Undoubtedly, the biggest issue in Blair in the recent election was Work Choices. This unfair, extremist agenda was rejected by the people of Blair comprehensively. No matter how long I am in this place, my proudest day will be the day I finally see the back of Work Choices and have it replaced by Labor’s simple, fair and flexible system. Never again must one group of Australians be placed in a position to exploit another group just because a government pursues its ideological obsessions. It demeans us as a nation and it is offensive to our belief in a fair go for all.

I would now like to thank the many people who helped me in the campaign—although, regrettably, time does not permit me to name every one. I would like to thank Jim Nilon, the Coordinator for Blair of the Your Rights At Work campaign; Local Convenor, Gordon Abbott; and all the local activists who worked so hard. I express my appreciation to the unions in the broader labour movement for their support, including the ASU, NUW and BLF. Thanks to Dave Smith, Senator elect Mark Furner and Dave Hanna for their many years of personal support. I thank my ALP organiser, Dani Shanahan, whose political skills were so evident. I express my gratitude to all local elected ALP politicians, including the Mayor of Ipswich, Paul Pisasale, and state MPs Wayne Wendt and Jo-Ann Miller. I thank my good friend Senator Claire Moore for her help, particularly in the country areas of Blair.

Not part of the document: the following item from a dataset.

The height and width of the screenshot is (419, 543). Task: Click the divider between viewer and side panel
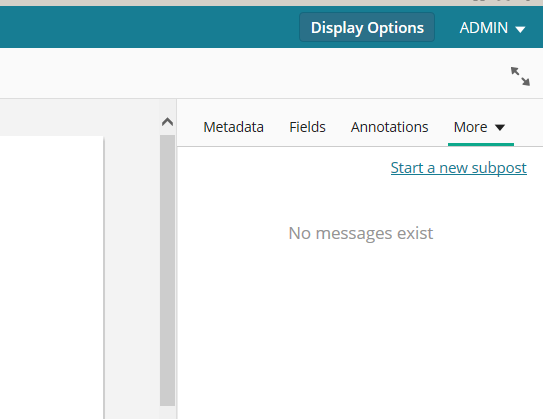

To the hundreds of party and union members and supporters who worked on the campaign and who stood at polling booths, many all day in the pouring rain, on election day, I say thanks. I am here because of you. I thank my Campaign Director, Ipswich state MP Rachel Nolan, for her guidance in the campaign and the partnership we have shared. It has been my privilege to have served as Campaign Director for her on three occasions and for her to reciprocate for me this time. I thank my friend Lyn Saunders and her husband, David, for their tireless efforts, friendship and support over so many years. To my mate John Staines, who drove with me the length and breadth of Blair on so many occasions, across two campaigns, and all the blokes who put up and pulled down signs, I say thanks. To the fabulous Labor women of Blair who staffed the campaign office and helped out with the postal vote campaign: thanks. I had the curious experience of having women as all the key personnel in the Blair campaign. Many was there a time when I was the only male in campaign committee meetings. The Blair campaign was fraternal, feminine and familial.

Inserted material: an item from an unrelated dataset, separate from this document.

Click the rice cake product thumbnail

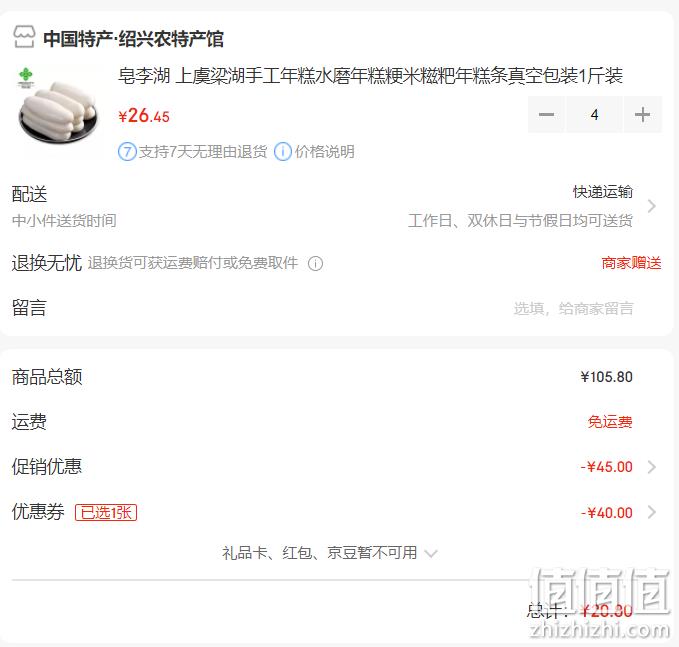[58, 106]
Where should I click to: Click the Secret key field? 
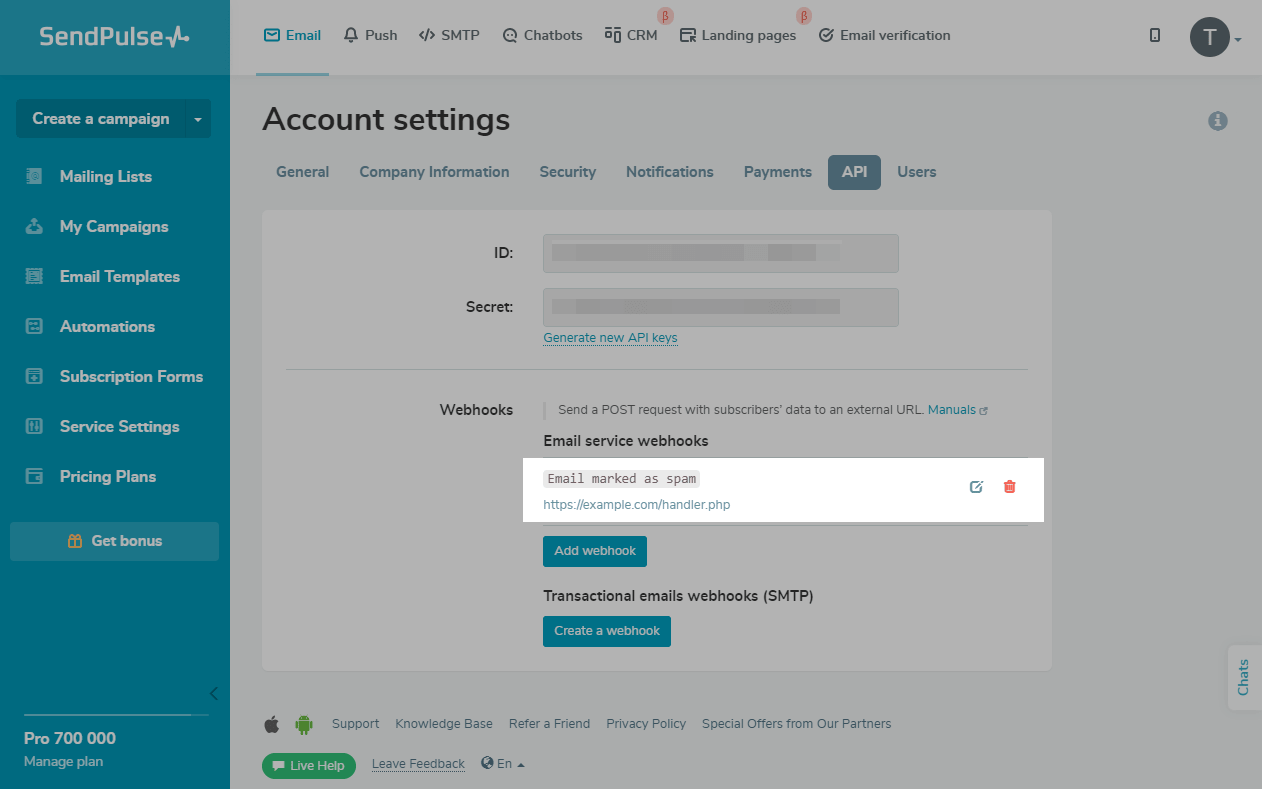pos(720,307)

Thanks to my family, many of whom are here in the gallery. Thanks to my father, Al Neumann, my mother, Joy Butler, and her husband Rob, for their love, loyalty and commitment towards me and in the campaign. I thank my parents for instilling in me what I consider to be true Labor values of social justice, equality of opportunity and compassion for others. I have always believed Labor values are family values. To my best mates, my brothers Regan and Darrin, thanks for your encouragement, dedication and help over so many years. To my wife, Carolyn, who has shared more than half of my life, I say thanks for your love, faith and hope in me. To my dearest daughters—Alex, 18 years, and Jacqui, 16 years—thanks for your love and tolerance for my many absences. And, Alex—thanks for your vote.

Finally, I wish to say I do not know how long I am going to be in this place, whether it will be three years or many more, but I know this: I have not come here merely to make up the numbers. That is not my style, as anyone from Queensland knows. Nor have I come here for a sabbatical from legal practice. I have come here to work. I have come here to make a difference. I have come here to make change. I have come here to advocate for the causes in which I believe. I have come here to represent my local community. I have come here to deliver for the people of Blair. I have come here to serve and honour the greatest political institution in this land: the Australian Labor Party.